Мейерхольд: Драма красного Карабаса | страница 33
Он тратил много денег, особенно на газеты и книги. Как раз в это время в круг его чтения начинают входить западные модернисты: Метерлинк, Ибсен, Гауптман, Шницлер, Стриндберг, Пшибышевский. Они несут новое видение Человека — его мучительное познание самого себя, его сопротивление самому себе, его безысходные и непреходящие надежды, его мистические прозрения. Все они вскоре станут его любимыми драматургами.
Была еще полуторагодовая университетская повседневность, но она редко занимала его. Пожалуй, лишь одно мимолетное воспоминание, связанное с ней, стоит упомянуть. В бытность студентом он с группой сокурсников посетил живущего в Хамовниках Льва Толстого. Эта встреча с гениальным стариком его сильно озадачила: «Помню свое мгновенное разочарование. Совсем маленький старичок. Простой, вроде нашего университетского швейцара. Нет, еще проще! А потом он заговорил, и сразу всё переменилось. И снова удивление. Барский голос, грассирующий, губернаторский… С нами говорил сурово и почти недружелюбно (они заявились без приглашения. — М. К.). Поразило полное отсутствие в нем заигрывания с молодежью, которым мы были избалованы тогда. И в этом я почувствовал вскоре больше уважения к нам, чем в шуточках и улыбочках, с которыми неизменно разговаривали со студентами прочие «властители дум». Ну, конечно, те, кто побойчее, стали задавать вопросы о смысле жизни и прочем. Я молчал. Мне все казалось, что он скажет, что все это чепуха, и позвонит лакею, чтобы нас проводили. Но он терпеливо, хотя не очень охотно отвечал. Когда он сидел, было незаметно, что он маленький, а когда встал, прощаясь, я снова удивился: совсем маленький старичок…» Этот рассказ-воспоминание Гладков записал аж в 1936 году. После Мейерхольд еще несколько раз виделся с Толстым, но первое впечатление, метко заметил он, как всегда, было ярче и крепче.
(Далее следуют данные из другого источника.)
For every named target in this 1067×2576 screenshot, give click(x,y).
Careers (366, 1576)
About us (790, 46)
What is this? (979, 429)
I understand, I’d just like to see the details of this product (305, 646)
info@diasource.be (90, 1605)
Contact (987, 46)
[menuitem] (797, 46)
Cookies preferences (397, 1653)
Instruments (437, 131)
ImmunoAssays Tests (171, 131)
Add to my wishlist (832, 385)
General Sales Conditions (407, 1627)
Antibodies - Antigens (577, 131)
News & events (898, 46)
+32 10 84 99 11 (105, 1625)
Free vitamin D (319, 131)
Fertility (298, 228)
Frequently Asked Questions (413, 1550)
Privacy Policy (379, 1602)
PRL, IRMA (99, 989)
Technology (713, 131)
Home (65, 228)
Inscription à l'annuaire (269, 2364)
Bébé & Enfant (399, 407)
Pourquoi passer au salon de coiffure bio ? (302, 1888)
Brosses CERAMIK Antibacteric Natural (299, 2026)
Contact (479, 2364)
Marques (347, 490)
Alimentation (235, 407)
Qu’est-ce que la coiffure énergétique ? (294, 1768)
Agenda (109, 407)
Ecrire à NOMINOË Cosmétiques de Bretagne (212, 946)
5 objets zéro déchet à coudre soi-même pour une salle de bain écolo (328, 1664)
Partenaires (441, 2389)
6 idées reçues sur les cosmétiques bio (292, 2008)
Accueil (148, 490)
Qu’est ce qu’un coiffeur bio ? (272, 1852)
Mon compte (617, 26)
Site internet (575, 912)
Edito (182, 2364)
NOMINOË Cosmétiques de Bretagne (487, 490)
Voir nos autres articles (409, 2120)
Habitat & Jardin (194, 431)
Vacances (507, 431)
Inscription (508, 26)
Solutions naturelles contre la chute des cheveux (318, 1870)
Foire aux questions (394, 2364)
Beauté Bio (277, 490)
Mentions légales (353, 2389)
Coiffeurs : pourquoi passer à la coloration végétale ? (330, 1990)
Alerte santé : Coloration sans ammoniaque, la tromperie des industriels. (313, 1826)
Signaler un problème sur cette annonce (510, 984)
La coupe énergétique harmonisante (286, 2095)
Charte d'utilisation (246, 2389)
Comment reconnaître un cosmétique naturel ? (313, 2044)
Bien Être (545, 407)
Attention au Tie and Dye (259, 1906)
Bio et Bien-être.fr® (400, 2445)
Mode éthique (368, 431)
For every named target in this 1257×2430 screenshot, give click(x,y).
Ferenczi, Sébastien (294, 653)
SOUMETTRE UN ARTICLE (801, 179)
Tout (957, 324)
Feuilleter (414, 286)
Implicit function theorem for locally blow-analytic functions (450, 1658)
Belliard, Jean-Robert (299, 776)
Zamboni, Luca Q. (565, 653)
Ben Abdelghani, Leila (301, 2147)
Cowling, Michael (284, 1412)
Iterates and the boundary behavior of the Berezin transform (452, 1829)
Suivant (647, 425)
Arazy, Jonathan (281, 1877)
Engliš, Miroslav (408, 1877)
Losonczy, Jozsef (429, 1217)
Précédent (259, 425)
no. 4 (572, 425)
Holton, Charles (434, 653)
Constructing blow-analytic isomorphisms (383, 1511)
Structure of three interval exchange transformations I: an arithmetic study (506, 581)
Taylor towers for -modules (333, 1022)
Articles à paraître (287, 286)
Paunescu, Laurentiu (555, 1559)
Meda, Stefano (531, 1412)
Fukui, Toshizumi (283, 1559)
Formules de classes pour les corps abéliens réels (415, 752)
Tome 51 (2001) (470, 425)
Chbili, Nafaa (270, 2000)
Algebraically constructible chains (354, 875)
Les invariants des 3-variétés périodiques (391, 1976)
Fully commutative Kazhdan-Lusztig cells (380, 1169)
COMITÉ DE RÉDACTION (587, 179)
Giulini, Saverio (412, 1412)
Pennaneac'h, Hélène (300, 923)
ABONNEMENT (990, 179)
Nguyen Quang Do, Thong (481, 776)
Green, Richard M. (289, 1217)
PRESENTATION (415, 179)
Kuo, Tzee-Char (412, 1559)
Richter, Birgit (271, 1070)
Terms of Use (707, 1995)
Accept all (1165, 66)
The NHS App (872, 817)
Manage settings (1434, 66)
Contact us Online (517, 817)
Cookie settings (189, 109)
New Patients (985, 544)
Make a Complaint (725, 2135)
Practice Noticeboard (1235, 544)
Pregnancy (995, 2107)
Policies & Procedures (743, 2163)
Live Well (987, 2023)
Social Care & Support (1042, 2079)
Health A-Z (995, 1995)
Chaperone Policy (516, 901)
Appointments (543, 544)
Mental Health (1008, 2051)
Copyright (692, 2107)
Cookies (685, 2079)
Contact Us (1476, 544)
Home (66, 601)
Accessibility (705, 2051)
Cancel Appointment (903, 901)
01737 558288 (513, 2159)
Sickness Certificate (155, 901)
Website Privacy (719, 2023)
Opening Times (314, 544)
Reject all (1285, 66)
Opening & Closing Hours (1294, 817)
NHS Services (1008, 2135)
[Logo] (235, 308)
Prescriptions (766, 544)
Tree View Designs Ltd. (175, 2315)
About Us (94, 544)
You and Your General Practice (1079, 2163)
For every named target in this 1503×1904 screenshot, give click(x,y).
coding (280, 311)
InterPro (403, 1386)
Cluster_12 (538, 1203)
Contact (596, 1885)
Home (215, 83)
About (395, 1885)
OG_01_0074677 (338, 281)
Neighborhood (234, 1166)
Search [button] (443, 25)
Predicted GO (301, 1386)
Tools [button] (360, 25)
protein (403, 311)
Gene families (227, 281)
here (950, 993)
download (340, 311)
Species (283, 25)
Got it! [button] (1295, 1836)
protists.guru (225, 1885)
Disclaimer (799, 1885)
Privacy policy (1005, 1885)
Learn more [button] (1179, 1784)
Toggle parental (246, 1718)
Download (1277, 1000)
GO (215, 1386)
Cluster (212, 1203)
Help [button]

Но мы уже на пороге рождения МХАТа. Об этом событии много написано, и потому я отмечу лишь то, что мне кажется особо примечательным и характерным. Прежде всего мне представляется не лишним прояснить один прозаический момент: каким образом молодой студент, отказавшийся от отцовского наследства, женатый и вдобавок тут же заимевший первенца-дочку, мог существовать в большом городе, не подрабатывая частными уроками и не имея никакой дружеской или благотворительной помощи. Стипендия в университете была около четырехсот рублей в год. Часть денег уходила на жилье (его старались снимать сообща), часть на книги, газеты и театральные контрамарки, часть на питание (как правило, двухразовое, а подчас и одноразовое). Мизерную сумму на прощание дал старший брат Артур — это было последнее их свидание. Содержать семью Всеволод, конечно, не мог. Приданое Ольги было совсем небольшим — правда, родители помогали, и заботиться о жилье ей, к счастью, не приходилось (в теплое время она обитала в Лопатине, саратовском имении ее шурина Михайлова). Когда решился вопрос с театром, Немирович назначил ученику довольно престижную оплату — 900 рублей в год — и пообещал молодой матери скромную должность в театральной конторе на 360 рублей. Но мы забежали немного вперед.